▶ _Given data_:
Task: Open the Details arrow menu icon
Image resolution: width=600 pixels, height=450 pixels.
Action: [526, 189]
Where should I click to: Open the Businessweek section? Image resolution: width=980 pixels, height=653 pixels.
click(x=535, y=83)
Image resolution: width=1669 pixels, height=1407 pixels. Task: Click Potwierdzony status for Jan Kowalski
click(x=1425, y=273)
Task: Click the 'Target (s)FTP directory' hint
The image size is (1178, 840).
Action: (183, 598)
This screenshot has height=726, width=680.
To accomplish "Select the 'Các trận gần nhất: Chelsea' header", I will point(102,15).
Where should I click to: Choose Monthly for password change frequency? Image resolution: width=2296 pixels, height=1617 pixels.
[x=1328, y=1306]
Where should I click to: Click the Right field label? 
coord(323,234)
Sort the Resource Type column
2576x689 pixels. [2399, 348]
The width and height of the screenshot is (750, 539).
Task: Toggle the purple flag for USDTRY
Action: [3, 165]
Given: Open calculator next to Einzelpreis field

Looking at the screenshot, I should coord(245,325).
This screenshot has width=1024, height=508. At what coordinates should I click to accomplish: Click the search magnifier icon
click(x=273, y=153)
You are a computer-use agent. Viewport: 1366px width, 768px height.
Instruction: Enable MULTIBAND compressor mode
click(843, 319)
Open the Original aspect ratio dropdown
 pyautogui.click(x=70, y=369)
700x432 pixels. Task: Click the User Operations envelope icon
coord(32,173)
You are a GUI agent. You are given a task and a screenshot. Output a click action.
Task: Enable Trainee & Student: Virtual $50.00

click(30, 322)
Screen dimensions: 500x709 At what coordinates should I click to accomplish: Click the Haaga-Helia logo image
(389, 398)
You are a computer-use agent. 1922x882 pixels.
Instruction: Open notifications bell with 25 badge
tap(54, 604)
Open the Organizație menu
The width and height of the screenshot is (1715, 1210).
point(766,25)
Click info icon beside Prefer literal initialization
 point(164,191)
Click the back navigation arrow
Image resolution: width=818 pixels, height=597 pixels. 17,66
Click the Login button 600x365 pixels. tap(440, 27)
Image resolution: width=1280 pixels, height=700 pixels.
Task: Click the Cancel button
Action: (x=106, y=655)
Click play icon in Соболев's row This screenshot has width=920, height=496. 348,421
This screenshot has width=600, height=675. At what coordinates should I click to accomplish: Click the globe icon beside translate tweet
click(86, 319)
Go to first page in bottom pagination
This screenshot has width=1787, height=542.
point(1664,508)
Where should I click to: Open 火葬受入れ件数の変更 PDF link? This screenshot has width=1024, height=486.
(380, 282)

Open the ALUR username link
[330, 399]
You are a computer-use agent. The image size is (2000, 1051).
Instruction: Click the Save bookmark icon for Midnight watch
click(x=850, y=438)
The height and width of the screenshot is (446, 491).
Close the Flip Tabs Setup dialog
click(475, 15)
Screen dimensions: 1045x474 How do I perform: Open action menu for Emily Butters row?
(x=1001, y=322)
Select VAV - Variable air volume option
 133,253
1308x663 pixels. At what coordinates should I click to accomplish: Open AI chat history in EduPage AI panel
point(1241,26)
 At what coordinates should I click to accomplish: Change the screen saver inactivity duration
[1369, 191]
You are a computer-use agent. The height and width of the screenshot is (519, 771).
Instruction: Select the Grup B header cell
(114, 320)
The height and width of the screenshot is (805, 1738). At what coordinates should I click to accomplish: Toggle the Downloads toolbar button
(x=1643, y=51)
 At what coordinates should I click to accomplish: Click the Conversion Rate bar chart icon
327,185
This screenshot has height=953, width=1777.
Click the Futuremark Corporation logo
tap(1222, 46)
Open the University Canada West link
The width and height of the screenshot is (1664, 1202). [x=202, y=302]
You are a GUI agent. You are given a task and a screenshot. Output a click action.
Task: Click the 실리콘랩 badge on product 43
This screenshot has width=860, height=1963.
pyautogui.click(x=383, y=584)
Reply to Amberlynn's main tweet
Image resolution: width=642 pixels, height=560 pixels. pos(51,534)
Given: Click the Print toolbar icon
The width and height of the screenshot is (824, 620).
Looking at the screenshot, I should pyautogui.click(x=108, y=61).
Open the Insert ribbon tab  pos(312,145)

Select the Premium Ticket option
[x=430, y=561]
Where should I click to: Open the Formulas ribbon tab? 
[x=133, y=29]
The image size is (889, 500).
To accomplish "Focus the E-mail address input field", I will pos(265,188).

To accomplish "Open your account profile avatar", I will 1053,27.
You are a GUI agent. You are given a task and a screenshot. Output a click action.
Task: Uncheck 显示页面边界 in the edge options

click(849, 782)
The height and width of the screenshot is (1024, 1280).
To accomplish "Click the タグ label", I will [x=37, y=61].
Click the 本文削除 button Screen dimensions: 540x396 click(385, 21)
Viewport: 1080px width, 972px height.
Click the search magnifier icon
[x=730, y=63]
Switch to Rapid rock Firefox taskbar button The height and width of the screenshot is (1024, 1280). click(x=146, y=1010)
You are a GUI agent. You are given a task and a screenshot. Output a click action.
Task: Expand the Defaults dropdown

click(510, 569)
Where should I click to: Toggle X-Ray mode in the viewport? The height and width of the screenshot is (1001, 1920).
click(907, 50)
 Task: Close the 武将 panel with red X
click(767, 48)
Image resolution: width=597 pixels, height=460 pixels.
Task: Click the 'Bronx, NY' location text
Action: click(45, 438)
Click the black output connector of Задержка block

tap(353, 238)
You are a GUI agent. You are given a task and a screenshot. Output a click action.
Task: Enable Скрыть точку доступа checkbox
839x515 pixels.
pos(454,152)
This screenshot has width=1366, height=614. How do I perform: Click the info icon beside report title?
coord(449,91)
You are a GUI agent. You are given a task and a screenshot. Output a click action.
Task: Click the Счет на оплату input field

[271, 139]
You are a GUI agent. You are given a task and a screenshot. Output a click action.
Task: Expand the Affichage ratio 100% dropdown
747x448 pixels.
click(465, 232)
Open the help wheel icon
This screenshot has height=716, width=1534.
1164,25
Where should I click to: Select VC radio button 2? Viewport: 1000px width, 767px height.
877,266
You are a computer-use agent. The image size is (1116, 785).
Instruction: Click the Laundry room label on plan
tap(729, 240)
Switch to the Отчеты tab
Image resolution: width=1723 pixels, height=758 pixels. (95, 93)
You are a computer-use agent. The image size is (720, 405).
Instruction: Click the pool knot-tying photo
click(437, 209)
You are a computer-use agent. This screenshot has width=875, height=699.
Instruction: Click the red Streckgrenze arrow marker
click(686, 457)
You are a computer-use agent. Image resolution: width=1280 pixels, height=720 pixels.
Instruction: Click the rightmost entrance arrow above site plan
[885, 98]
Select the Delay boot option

▶ _Assignment_: Would you copy every line of the material exactly?

▶ _Answer section_:
Task: Open the Details arrow menu icon
Image resolution: width=600 pixels, height=450 pixels.
Action: [526, 189]
Where should I click to: Open the Businessweek section? Image resolution: width=980 pixels, height=653 pixels.
click(x=535, y=83)
Image resolution: width=1669 pixels, height=1407 pixels. Task: Click Potwierdzony status for Jan Kowalski
click(x=1425, y=273)
Task: Click the 'Target (s)FTP directory' hint
The image size is (1178, 840).
Action: (183, 598)
This screenshot has height=726, width=680.
To accomplish "Select the 'Các trận gần nhất: Chelsea' header", I will point(102,15).
Where should I click to: Choose Monthly for password change frequency? Image resolution: width=2296 pixels, height=1617 pixels.
[x=1328, y=1306]
Where should I click to: Click the Right field label? 
coord(323,234)
Sort the Resource Type column
2576x689 pixels. [2399, 348]
The width and height of the screenshot is (750, 539).
Task: Toggle the purple flag for USDTRY
Action: [3, 165]
Given: Open calculator next to Einzelpreis field

Looking at the screenshot, I should coord(245,325).
This screenshot has width=1024, height=508. At what coordinates should I click to accomplish: Click the search magnifier icon
click(x=273, y=153)
You are a computer-use agent. Viewport: 1366px width, 768px height.
Instruction: Enable MULTIBAND compressor mode
click(843, 319)
Open the Original aspect ratio dropdown
 pyautogui.click(x=70, y=369)
700x432 pixels. Task: Click the User Operations envelope icon
coord(32,173)
You are a GUI agent. You are given a task and a screenshot. Output a click action.
Task: Enable Trainee & Student: Virtual $50.00

click(30, 322)
Screen dimensions: 500x709 At what coordinates should I click to accomplish: Click the Haaga-Helia logo image
(389, 398)
You are a computer-use agent. 1922x882 pixels.
Instruction: Open notifications bell with 25 badge
tap(54, 604)
Open the Organizație menu
The width and height of the screenshot is (1715, 1210).
point(766,25)
Click info icon beside Prefer literal initialization
 point(164,191)
Click the back navigation arrow
Image resolution: width=818 pixels, height=597 pixels. 17,66
Click the Login button 600x365 pixels. tap(440, 27)
Image resolution: width=1280 pixels, height=700 pixels.
Task: Click the Cancel button
Action: (x=106, y=655)
Click play icon in Соболев's row This screenshot has width=920, height=496. 348,421
This screenshot has width=600, height=675. At what coordinates should I click to accomplish: Click the globe icon beside translate tweet
click(86, 319)
Go to first page in bottom pagination
This screenshot has width=1787, height=542.
point(1664,508)
Where should I click to: Open 火葬受入れ件数の変更 PDF link? This screenshot has width=1024, height=486.
(380, 282)

Open the ALUR username link
[330, 399]
You are a computer-use agent. The image size is (2000, 1051).
Instruction: Click the Save bookmark icon for Midnight watch
click(x=850, y=438)
The height and width of the screenshot is (446, 491).
Close the Flip Tabs Setup dialog
click(475, 15)
Screen dimensions: 1045x474 How do I perform: Open action menu for Emily Butters row?
(x=1001, y=322)
Select VAV - Variable air volume option
 133,253
1308x663 pixels. At what coordinates should I click to accomplish: Open AI chat history in EduPage AI panel
point(1241,26)
 At what coordinates should I click to accomplish: Change the screen saver inactivity duration
[1369, 191]
You are a computer-use agent. The height and width of the screenshot is (519, 771).
Instruction: Select the Grup B header cell
(114, 320)
The height and width of the screenshot is (805, 1738). At what coordinates should I click to accomplish: Toggle the Downloads toolbar button
(x=1643, y=51)
 At what coordinates should I click to accomplish: Click the Conversion Rate bar chart icon
327,185
This screenshot has height=953, width=1777.
Click the Futuremark Corporation logo
tap(1222, 46)
Open the University Canada West link
The width and height of the screenshot is (1664, 1202). [x=202, y=302]
You are a GUI agent. You are given a task and a screenshot. Output a click action.
Task: Click the 실리콘랩 badge on product 43
This screenshot has width=860, height=1963.
pyautogui.click(x=383, y=584)
Reply to Amberlynn's main tweet
Image resolution: width=642 pixels, height=560 pixels. pos(51,534)
Given: Click the Print toolbar icon
The width and height of the screenshot is (824, 620).
Looking at the screenshot, I should pyautogui.click(x=108, y=61).
Open the Insert ribbon tab  pos(312,145)

Select the Premium Ticket option
[x=430, y=561]
Where should I click to: Open the Formulas ribbon tab? 
[x=133, y=29]
The image size is (889, 500).
To accomplish "Focus the E-mail address input field", I will pos(265,188).

To accomplish "Open your account profile avatar", I will 1053,27.
You are a GUI agent. You are given a task and a screenshot. Output a click action.
Task: Uncheck 显示页面边界 in the edge options

click(849, 782)
The height and width of the screenshot is (1024, 1280).
To accomplish "Click the タグ label", I will [x=37, y=61].
Click the 本文削除 button Screen dimensions: 540x396 click(385, 21)
Viewport: 1080px width, 972px height.
Click the search magnifier icon
[x=730, y=63]
Switch to Rapid rock Firefox taskbar button The height and width of the screenshot is (1024, 1280). click(x=146, y=1010)
You are a GUI agent. You are given a task and a screenshot. Output a click action.
Task: Expand the Defaults dropdown

click(510, 569)
Where should I click to: Toggle X-Ray mode in the viewport? The height and width of the screenshot is (1001, 1920).
click(907, 50)
 Task: Close the 武将 panel with red X
click(767, 48)
Image resolution: width=597 pixels, height=460 pixels.
Task: Click the 'Bronx, NY' location text
Action: click(45, 438)
Click the black output connector of Задержка block

tap(353, 238)
You are a GUI agent. You are given a task and a screenshot. Output a click action.
Task: Enable Скрыть точку доступа checkbox
839x515 pixels.
pos(454,152)
This screenshot has width=1366, height=614. How do I perform: Click the info icon beside report title?
coord(449,91)
You are a GUI agent. You are given a task and a screenshot. Output a click action.
Task: Click the Счет на оплату input field

[271, 139]
You are a GUI agent. You are given a task and a screenshot. Output a click action.
Task: Expand the Affichage ratio 100% dropdown
747x448 pixels.
click(465, 232)
Open the help wheel icon
This screenshot has height=716, width=1534.
1164,25
Where should I click to: Select VC radio button 2? Viewport: 1000px width, 767px height.
877,266
You are a computer-use agent. The image size is (1116, 785).
Instruction: Click the Laundry room label on plan
tap(729, 240)
Switch to the Отчеты tab
Image resolution: width=1723 pixels, height=758 pixels. (95, 93)
You are a computer-use agent. The image size is (720, 405).
Instruction: Click the pool knot-tying photo
click(437, 209)
You are a computer-use agent. This screenshot has width=875, height=699.
Instruction: Click the red Streckgrenze arrow marker
click(686, 457)
You are a computer-use agent. Image resolution: width=1280 pixels, height=720 pixels.
Instruction: Click the rightmost entrance arrow above site plan
[885, 98]
Select the Delay boot option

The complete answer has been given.